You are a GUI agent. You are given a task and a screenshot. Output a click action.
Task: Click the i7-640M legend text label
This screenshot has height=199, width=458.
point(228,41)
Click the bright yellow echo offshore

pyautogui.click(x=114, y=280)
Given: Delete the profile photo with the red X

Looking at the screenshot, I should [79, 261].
********************
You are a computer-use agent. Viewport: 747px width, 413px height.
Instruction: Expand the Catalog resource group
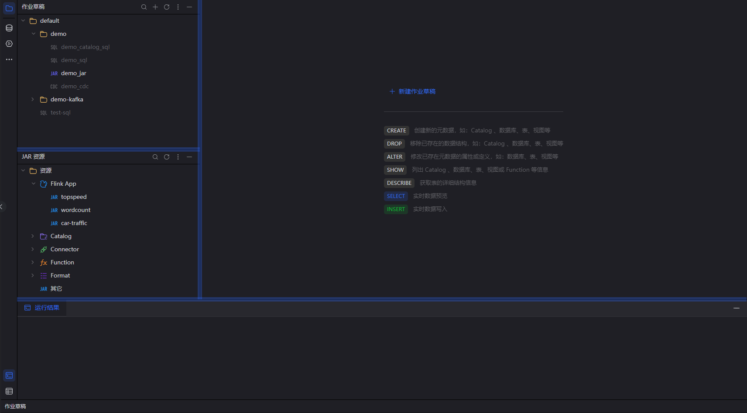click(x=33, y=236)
********************
## Problem description
Where a line of the records has the string "agent", return that line.

## Output below
You are a GUI agent. You are given a task and a screenshot. Output a click action.
You are a computer-use agent. Viewport: 747px width, 413px height.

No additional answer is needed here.